------ Given records

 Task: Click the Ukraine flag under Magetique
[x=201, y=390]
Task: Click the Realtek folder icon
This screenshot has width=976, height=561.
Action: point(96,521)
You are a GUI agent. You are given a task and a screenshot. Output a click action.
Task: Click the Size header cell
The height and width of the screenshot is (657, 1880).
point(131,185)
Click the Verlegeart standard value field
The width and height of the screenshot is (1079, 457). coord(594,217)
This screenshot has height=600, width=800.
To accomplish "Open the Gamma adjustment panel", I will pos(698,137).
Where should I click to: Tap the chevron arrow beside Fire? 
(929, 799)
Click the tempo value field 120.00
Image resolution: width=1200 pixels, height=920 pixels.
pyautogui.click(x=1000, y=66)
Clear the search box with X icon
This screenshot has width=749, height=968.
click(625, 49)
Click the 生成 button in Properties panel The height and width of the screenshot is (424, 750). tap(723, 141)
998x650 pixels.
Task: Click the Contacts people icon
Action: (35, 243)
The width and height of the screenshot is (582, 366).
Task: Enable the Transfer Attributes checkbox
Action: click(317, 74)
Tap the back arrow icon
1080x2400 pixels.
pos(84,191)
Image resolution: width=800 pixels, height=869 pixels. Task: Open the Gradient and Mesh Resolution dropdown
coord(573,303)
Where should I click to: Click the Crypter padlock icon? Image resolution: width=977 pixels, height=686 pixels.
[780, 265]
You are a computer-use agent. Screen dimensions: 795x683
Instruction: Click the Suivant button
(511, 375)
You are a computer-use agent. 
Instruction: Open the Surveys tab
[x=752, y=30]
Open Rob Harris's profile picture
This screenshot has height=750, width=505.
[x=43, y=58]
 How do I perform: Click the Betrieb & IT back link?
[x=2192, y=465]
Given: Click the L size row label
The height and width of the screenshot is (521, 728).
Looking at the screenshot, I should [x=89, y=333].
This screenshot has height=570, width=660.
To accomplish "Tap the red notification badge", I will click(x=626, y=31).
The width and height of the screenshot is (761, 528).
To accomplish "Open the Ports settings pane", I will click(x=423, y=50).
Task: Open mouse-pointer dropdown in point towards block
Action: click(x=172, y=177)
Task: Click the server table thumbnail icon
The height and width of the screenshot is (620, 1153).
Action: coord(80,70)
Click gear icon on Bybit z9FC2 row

------------

Say, as a number only, how many lines of the data contain "computer".

**Solution:** 2